◆ **Work order**: Give back every record below, character for character.

◆ **Record set**:

╔══

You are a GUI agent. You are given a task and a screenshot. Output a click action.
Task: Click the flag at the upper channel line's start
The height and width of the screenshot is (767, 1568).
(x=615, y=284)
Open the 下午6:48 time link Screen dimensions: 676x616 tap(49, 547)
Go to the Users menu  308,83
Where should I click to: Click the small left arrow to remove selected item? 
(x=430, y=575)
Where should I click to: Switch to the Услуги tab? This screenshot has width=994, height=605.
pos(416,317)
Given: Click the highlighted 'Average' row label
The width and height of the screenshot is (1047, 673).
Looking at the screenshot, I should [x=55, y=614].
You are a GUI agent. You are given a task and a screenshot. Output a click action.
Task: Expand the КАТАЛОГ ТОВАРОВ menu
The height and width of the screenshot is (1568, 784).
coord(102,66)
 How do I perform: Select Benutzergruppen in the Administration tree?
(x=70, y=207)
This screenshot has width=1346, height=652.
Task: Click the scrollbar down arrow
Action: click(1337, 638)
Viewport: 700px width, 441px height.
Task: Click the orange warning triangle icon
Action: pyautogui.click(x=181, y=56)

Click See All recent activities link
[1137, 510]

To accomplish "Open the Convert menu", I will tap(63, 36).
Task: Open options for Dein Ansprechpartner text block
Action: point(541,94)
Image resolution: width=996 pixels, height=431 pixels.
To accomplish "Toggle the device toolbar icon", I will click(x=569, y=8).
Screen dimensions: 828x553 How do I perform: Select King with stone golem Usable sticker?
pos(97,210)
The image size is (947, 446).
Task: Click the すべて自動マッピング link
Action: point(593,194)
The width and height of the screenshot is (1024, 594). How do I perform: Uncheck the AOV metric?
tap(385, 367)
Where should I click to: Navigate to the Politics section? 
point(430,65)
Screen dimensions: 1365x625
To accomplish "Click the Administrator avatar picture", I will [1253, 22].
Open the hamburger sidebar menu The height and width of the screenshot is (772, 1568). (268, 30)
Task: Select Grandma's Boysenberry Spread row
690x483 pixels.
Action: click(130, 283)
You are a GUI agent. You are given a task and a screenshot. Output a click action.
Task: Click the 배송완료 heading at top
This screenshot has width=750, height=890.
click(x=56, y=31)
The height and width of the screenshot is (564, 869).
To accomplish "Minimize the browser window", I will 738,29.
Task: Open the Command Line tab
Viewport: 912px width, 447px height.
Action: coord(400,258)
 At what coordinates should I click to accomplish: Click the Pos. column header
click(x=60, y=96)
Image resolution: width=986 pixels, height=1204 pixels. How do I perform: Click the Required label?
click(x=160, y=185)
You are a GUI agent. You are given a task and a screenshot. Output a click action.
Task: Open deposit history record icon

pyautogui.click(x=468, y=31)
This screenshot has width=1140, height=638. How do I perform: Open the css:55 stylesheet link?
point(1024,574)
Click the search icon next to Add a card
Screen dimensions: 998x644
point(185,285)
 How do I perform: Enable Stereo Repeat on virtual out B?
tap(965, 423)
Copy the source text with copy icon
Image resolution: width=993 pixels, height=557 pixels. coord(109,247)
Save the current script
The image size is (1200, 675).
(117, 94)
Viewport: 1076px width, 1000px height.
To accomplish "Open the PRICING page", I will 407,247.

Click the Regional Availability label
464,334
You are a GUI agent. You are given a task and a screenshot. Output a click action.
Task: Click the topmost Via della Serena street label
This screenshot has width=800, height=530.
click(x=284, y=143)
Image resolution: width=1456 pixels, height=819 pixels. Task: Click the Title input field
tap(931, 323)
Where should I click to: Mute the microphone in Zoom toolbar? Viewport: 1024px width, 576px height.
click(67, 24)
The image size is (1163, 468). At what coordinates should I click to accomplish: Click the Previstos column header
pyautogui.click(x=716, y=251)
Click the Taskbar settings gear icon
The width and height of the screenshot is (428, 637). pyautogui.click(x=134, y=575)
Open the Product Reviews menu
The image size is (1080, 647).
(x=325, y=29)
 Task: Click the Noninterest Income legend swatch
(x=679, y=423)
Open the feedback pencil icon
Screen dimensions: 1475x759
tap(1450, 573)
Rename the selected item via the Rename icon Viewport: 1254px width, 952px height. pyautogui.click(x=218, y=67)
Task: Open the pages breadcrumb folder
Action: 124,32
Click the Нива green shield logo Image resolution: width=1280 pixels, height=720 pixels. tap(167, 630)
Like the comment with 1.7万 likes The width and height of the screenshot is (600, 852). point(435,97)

╚══

◆ **Output of the task**:
You are a GUI agent. You are given a task and a screenshot. Output a click action.
Task: Click the flag at the upper channel line's start
The height and width of the screenshot is (767, 1568).
(x=615, y=284)
Open the 下午6:48 time link Screen dimensions: 676x616 tap(49, 547)
Go to the Users menu  308,83
Where should I click to: Click the small left arrow to remove selected item? 
(x=430, y=575)
Where should I click to: Switch to the Услуги tab? This screenshot has width=994, height=605.
pos(416,317)
Given: Click the highlighted 'Average' row label
The width and height of the screenshot is (1047, 673).
Looking at the screenshot, I should [x=55, y=614].
You are a GUI agent. You are given a task and a screenshot. Output a click action.
Task: Expand the КАТАЛОГ ТОВАРОВ menu
The height and width of the screenshot is (1568, 784).
coord(102,66)
 How do I perform: Select Benutzergruppen in the Administration tree?
(x=70, y=207)
This screenshot has width=1346, height=652.
Task: Click the scrollbar down arrow
Action: click(1337, 638)
Viewport: 700px width, 441px height.
Task: Click the orange warning triangle icon
Action: pyautogui.click(x=181, y=56)

Click See All recent activities link
[1137, 510]

To accomplish "Open the Convert menu", I will tap(63, 36).
Task: Open options for Dein Ansprechpartner text block
Action: point(541,94)
Image resolution: width=996 pixels, height=431 pixels.
To accomplish "Toggle the device toolbar icon", I will click(x=569, y=8).
Screen dimensions: 828x553 How do I perform: Select King with stone golem Usable sticker?
pos(97,210)
The image size is (947, 446).
Task: Click the すべて自動マッピング link
Action: point(593,194)
The width and height of the screenshot is (1024, 594). How do I perform: Uncheck the AOV metric?
tap(385, 367)
Where should I click to: Navigate to the Politics section? 
point(430,65)
Screen dimensions: 1365x625
To accomplish "Click the Administrator avatar picture", I will [1253, 22].
Open the hamburger sidebar menu The height and width of the screenshot is (772, 1568). (268, 30)
Task: Select Grandma's Boysenberry Spread row
690x483 pixels.
Action: click(130, 283)
You are a GUI agent. You are given a task and a screenshot. Output a click action.
Task: Click the 배송완료 heading at top
This screenshot has width=750, height=890.
click(x=56, y=31)
The height and width of the screenshot is (564, 869).
To accomplish "Minimize the browser window", I will 738,29.
Task: Open the Command Line tab
Viewport: 912px width, 447px height.
Action: coord(400,258)
 At what coordinates should I click to accomplish: Click the Pos. column header
click(x=60, y=96)
Image resolution: width=986 pixels, height=1204 pixels. How do I perform: Click the Required label?
click(x=160, y=185)
You are a GUI agent. You are given a task and a screenshot. Output a click action.
Task: Open deposit history record icon

pyautogui.click(x=468, y=31)
This screenshot has width=1140, height=638. How do I perform: Open the css:55 stylesheet link?
point(1024,574)
Click the search icon next to Add a card
Screen dimensions: 998x644
point(185,285)
 How do I perform: Enable Stereo Repeat on virtual out B?
tap(965, 423)
Copy the source text with copy icon
Image resolution: width=993 pixels, height=557 pixels. coord(109,247)
Save the current script
The image size is (1200, 675).
(117, 94)
Viewport: 1076px width, 1000px height.
To accomplish "Open the PRICING page", I will 407,247.

Click the Regional Availability label
464,334
You are a GUI agent. You are given a task and a screenshot. Output a click action.
Task: Click the topmost Via della Serena street label
This screenshot has width=800, height=530.
click(x=284, y=143)
Image resolution: width=1456 pixels, height=819 pixels. Task: Click the Title input field
tap(931, 323)
Where should I click to: Mute the microphone in Zoom toolbar? Viewport: 1024px width, 576px height.
click(67, 24)
The image size is (1163, 468). At what coordinates should I click to accomplish: Click the Previstos column header
pyautogui.click(x=716, y=251)
Click the Taskbar settings gear icon
The width and height of the screenshot is (428, 637). pyautogui.click(x=134, y=575)
Open the Product Reviews menu
The image size is (1080, 647).
(x=325, y=29)
 Task: Click the Noninterest Income legend swatch
(x=679, y=423)
Open the feedback pencil icon
Screen dimensions: 1475x759
tap(1450, 573)
Rename the selected item via the Rename icon Viewport: 1254px width, 952px height. pyautogui.click(x=218, y=67)
Task: Open the pages breadcrumb folder
Action: 124,32
Click the Нива green shield logo Image resolution: width=1280 pixels, height=720 pixels. tap(167, 630)
Like the comment with 1.7万 likes The width and height of the screenshot is (600, 852). point(435,97)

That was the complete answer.